Exercise goal
Copy the lines below word for word, starting with the line containing "Where should I click to: Click the smartphone" and ending with the line containing "Action: [316, 168]", both included.

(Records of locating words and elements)
┄┄┄┄┄┄┄┄┄┄┄┄┄┄┄┄┄┄┄┄

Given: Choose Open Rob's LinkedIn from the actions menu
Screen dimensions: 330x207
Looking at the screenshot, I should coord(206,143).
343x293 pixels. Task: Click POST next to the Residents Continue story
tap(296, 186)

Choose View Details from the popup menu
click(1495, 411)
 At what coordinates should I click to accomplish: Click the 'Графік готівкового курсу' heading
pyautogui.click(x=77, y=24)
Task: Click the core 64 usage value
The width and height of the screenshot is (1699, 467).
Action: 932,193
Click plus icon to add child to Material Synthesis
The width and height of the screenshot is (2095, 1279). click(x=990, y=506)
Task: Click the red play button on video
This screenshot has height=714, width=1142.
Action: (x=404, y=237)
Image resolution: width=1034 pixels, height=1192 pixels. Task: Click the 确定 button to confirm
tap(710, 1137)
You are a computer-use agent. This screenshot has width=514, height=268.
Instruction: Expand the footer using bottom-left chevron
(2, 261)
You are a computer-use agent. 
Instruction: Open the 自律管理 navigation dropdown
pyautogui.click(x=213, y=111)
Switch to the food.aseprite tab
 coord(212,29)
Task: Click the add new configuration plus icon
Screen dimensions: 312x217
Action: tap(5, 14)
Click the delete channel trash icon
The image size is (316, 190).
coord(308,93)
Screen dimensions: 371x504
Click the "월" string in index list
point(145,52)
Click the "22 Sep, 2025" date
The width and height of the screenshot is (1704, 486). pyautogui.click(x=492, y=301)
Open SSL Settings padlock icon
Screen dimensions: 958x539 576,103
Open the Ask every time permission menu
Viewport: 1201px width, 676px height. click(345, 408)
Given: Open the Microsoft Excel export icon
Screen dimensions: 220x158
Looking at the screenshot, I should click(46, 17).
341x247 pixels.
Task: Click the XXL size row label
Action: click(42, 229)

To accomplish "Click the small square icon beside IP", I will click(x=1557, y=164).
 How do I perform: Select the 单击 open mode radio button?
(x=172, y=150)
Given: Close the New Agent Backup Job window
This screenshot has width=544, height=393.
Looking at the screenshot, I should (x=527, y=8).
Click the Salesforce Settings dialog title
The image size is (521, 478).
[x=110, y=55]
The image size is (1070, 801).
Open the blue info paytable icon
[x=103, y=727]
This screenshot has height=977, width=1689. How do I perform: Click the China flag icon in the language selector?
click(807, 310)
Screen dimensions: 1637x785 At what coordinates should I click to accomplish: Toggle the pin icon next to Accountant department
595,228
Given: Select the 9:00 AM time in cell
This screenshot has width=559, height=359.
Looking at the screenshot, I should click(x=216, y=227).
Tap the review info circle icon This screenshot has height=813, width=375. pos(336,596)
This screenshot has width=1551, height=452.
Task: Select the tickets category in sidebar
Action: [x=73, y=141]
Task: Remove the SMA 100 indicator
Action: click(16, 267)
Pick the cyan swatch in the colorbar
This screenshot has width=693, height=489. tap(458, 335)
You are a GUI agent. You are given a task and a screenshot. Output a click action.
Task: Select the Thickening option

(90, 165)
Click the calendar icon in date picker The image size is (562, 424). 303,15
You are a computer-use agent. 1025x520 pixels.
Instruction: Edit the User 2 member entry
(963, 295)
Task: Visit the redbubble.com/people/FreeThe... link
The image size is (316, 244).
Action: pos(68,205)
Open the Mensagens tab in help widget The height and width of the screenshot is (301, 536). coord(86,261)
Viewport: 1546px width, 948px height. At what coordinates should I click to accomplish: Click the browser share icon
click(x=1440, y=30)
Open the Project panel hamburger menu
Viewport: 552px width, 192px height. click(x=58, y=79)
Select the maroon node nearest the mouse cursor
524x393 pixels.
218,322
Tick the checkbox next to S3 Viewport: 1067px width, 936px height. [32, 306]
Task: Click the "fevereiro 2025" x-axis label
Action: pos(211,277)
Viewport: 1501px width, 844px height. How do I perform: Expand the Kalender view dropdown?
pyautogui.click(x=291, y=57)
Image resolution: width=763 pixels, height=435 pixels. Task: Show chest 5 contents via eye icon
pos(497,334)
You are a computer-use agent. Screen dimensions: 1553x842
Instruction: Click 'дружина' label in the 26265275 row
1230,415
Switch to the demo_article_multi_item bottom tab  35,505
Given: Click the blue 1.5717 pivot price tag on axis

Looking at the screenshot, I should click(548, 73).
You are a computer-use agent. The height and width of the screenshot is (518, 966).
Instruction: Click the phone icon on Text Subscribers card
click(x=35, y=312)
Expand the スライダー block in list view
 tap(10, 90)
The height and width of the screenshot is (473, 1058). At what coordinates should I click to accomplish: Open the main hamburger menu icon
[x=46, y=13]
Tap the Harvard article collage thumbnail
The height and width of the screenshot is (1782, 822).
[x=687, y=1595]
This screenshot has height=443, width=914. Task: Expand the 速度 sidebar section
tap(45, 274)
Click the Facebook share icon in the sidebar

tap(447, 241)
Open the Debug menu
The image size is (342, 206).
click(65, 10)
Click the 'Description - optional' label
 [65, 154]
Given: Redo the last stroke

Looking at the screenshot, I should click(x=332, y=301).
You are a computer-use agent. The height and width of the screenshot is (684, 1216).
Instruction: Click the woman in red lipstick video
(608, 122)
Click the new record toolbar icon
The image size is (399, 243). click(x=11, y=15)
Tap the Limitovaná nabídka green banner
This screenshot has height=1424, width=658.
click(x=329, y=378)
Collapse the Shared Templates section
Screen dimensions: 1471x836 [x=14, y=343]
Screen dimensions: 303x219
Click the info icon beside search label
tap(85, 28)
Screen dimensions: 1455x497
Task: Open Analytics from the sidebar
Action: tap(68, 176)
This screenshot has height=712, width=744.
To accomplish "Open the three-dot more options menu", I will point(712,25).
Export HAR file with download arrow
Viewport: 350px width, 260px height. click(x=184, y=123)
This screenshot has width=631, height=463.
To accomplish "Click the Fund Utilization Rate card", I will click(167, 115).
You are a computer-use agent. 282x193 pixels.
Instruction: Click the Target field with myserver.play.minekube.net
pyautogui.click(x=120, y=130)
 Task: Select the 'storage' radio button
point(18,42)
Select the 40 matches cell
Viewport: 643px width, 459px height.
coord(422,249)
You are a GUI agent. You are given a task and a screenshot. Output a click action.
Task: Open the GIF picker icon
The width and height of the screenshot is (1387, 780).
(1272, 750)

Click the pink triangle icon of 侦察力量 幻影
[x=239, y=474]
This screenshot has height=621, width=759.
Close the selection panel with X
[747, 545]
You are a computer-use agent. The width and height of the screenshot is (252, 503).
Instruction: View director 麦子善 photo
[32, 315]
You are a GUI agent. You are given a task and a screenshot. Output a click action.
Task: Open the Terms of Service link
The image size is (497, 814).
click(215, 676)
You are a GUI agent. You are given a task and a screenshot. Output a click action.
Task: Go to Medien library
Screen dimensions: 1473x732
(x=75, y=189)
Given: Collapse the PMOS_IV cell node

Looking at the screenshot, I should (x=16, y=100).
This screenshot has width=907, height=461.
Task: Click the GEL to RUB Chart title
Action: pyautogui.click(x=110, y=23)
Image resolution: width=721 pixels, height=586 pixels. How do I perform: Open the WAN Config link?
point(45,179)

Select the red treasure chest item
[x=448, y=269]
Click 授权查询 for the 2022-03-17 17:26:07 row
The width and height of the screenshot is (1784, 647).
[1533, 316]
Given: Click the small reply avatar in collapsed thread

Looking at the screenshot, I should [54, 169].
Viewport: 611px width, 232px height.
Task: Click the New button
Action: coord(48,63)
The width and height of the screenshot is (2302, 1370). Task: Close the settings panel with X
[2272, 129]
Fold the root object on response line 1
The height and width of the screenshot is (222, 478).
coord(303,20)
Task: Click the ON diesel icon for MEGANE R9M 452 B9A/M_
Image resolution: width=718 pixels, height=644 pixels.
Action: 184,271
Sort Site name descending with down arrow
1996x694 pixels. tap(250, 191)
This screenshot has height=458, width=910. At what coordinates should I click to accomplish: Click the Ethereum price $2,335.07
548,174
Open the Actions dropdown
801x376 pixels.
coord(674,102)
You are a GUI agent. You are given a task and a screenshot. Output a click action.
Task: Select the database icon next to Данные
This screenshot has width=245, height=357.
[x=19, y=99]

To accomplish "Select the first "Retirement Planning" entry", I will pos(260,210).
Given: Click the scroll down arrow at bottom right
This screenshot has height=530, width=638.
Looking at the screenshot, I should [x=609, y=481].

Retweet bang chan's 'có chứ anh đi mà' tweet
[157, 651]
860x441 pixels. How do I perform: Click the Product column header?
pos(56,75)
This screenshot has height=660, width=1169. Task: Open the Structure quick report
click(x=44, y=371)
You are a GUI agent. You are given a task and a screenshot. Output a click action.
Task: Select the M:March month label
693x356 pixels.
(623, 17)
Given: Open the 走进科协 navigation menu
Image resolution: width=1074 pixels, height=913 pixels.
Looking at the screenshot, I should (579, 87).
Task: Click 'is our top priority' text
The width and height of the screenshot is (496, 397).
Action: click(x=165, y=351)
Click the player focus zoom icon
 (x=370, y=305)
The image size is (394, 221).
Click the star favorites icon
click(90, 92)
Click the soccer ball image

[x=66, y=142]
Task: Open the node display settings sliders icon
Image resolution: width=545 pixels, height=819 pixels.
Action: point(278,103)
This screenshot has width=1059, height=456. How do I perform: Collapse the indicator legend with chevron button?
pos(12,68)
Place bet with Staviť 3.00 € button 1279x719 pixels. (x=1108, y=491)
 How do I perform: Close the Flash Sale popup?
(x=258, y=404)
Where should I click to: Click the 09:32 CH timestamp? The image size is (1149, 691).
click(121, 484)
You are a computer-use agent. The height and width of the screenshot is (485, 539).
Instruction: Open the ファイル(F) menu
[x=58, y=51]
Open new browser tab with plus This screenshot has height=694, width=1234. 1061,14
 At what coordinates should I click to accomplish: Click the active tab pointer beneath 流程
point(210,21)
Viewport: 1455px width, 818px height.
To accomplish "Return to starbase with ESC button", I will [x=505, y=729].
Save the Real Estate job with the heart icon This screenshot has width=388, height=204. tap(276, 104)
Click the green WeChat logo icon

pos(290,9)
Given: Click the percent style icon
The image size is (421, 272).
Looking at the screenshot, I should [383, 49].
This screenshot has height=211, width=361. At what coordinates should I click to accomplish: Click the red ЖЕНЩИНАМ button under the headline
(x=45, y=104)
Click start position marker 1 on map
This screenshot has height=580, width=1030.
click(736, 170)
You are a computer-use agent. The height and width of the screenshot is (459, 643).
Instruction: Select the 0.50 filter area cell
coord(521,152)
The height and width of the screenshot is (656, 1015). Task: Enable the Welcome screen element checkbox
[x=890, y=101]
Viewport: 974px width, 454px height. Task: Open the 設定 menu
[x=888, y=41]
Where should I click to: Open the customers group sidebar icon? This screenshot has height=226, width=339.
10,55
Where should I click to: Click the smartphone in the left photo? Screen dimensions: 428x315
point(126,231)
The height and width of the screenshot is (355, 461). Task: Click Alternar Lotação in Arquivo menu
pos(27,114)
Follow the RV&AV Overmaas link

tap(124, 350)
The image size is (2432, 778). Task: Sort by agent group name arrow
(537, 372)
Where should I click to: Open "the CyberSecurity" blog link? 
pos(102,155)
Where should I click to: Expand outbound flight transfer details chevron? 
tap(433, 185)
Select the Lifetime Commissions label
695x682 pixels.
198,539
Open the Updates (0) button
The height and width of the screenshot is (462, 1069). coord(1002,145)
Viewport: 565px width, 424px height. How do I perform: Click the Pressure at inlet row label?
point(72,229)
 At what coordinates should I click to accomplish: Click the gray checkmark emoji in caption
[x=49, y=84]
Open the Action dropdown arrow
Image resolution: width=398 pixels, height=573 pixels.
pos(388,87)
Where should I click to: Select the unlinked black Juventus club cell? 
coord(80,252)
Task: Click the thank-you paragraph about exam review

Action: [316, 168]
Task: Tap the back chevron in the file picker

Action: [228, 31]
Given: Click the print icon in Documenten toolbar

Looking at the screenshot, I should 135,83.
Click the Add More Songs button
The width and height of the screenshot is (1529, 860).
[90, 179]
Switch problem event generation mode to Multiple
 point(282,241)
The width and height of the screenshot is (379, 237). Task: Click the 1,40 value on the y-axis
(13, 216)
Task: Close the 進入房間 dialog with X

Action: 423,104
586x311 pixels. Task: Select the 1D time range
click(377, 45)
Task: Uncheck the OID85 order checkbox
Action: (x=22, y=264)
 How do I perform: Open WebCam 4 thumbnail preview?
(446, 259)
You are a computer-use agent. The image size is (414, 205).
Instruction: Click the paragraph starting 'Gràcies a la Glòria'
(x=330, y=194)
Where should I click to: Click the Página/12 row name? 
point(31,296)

┄┄┄┄┄┄┄┄┄┄┄┄┄┄┄┄┄┄┄┄

Written solution
Where should I click to: Click the smartphone in the left photo? Screen dimensions: 428x315
point(126,231)
The height and width of the screenshot is (355, 461). Task: Click Alternar Lotação in Arquivo menu
pos(27,114)
Follow the RV&AV Overmaas link

tap(124, 350)
The image size is (2432, 778). Task: Sort by agent group name arrow
(537, 372)
Where should I click to: Open "the CyberSecurity" blog link? 
pos(102,155)
Where should I click to: Expand outbound flight transfer details chevron? 
tap(433, 185)
Select the Lifetime Commissions label
695x682 pixels.
198,539
Open the Updates (0) button
The height and width of the screenshot is (462, 1069). coord(1002,145)
Viewport: 565px width, 424px height. How do I perform: Click the Pressure at inlet row label?
point(72,229)
 At what coordinates should I click to accomplish: Click the gray checkmark emoji in caption
[x=49, y=84]
Open the Action dropdown arrow
Image resolution: width=398 pixels, height=573 pixels.
pos(388,87)
Where should I click to: Select the unlinked black Juventus club cell? 
coord(80,252)
Task: Click the thank-you paragraph about exam review

Action: [316, 168]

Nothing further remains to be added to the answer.